Friday, March 19, 2010

Upside of Down

With taxes looming, I'm really depressed. You would be, too, if you just discovered that two of your part time, low paying jobs, much treasured because they help pay the bills, FORGOT or NEGLECTED or ON PURPOSE did not take out state and federal taxes. That means I'm going to have to cough up a bunch of money I don't have on April 15th, and the only way I can do that is to beg, borrow, or steal to pay the government. This revelation did not make my day. Of course, any fool would have checked pay stubs carefully and noticed the error long before now, but people who know me will tell you I'm too busy for such things because I'm writing, reading, teaching and sometimes doing all three at once!

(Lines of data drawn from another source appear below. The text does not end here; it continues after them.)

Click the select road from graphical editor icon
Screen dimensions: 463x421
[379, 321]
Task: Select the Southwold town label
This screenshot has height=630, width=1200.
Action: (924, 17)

April 15th is a date that everyone dreads so to balance things out for struggling Orange County writers and to make my time even more impacted and crazy, I picked that date as the deadline for submitting to the upcoming Orange County Anthology. Oh, yes, I publish books, too, and this is the year I'm taking on a big expensive, time consuming project when I have no money due to the tax glitch mentioned earlier and I promise not to refer to ever again except perhaps in a slam poem or bitter character diatribe in fiction. Sure, we must answer to the government on that particular day and fork over the cash, but we can respond to our muse at the same time and offer up some of our best and most brilliant work that can be showcased in this anthology.

I've found there's an upside to every miserable moment. A few years ago, I visited an elementary school as an author and, after students cleared out of the assembly hall, I packed up my posters, realia, and books. As I was wheeling the load out, I tripped on the door jamb and fell flat on my face. Luckily, no one was around since making a fool of myself is not top on my list of fun things to do. To save face, no pun intended, I picked myself up, hurried to my car, and bled profusely all the way home. The result was a broken nose and two very black eyes that lasted for weeks. The upside came several years later when I had a character in a novel trip and fall flat on her face and break her nose!

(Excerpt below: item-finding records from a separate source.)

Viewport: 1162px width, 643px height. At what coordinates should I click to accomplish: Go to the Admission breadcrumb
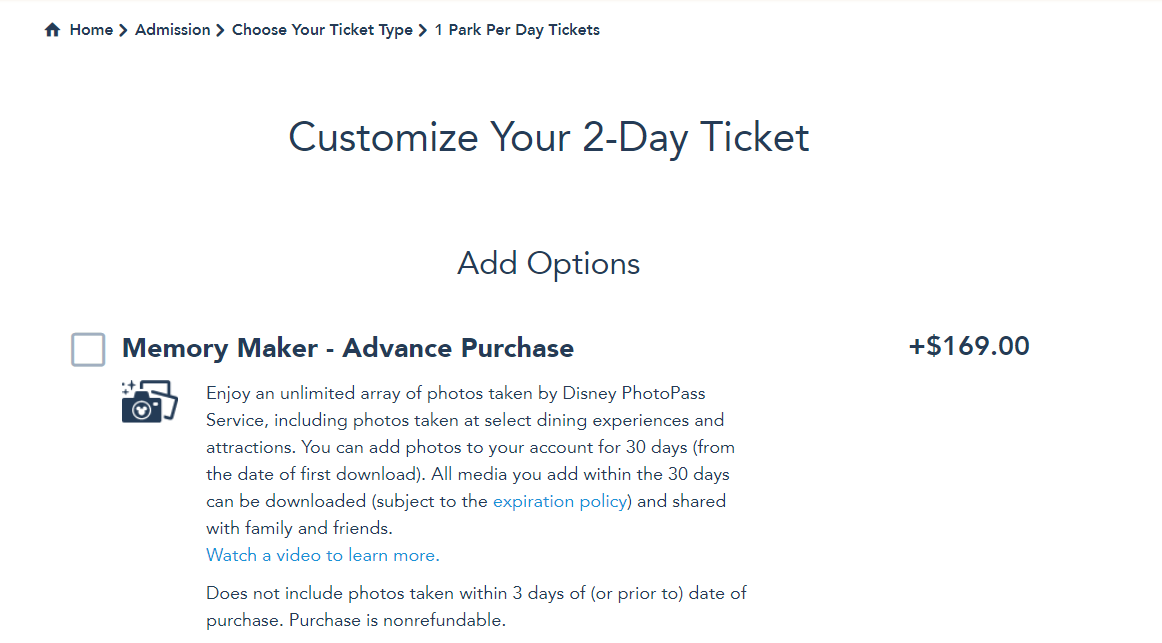coord(173,30)
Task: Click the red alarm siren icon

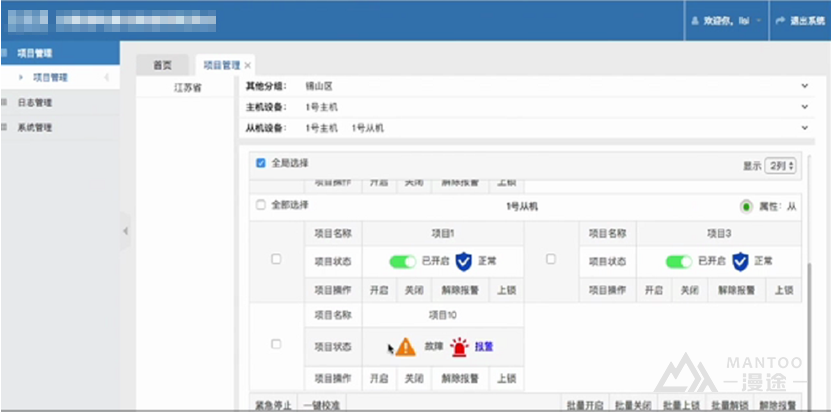Action: coord(459,347)
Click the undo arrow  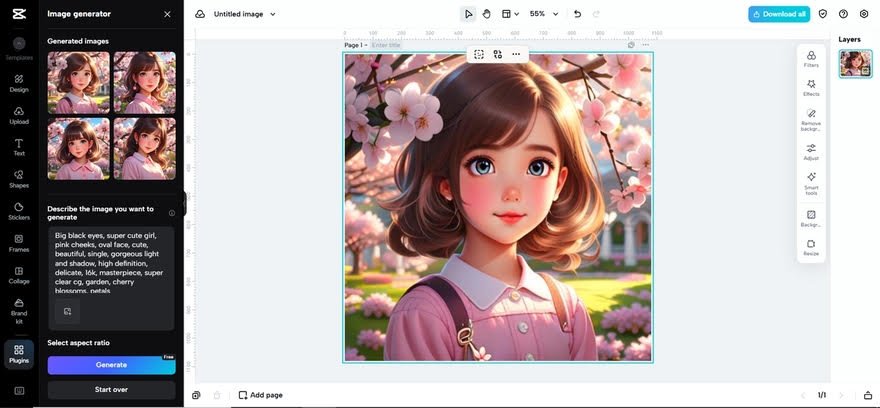click(577, 14)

One of my students lost his wife several years ago and still suffers from a broken heart. He writes poetry we swoon over and reads during open mic throughout the county. Another student is revising her miserable childhood in a stellar memoir. We can turn the negative into positive. Everything we do, see, or feel, every unhappiness, hurt, or grief can be developed into a story scene, poem, or screenplay. Misery makes for good story. Everyone can relate to owing taxes and broken noses, to grief and heartbreak and looking like a fool.

We are writers, after all, and that means we must be observers, too, even if our observations center around ourselves. As Anne Lamott said: "The writer is the person standing apart like the cheese in 'The Farmer in the Dell' standing there alone but deciding to take a few notes."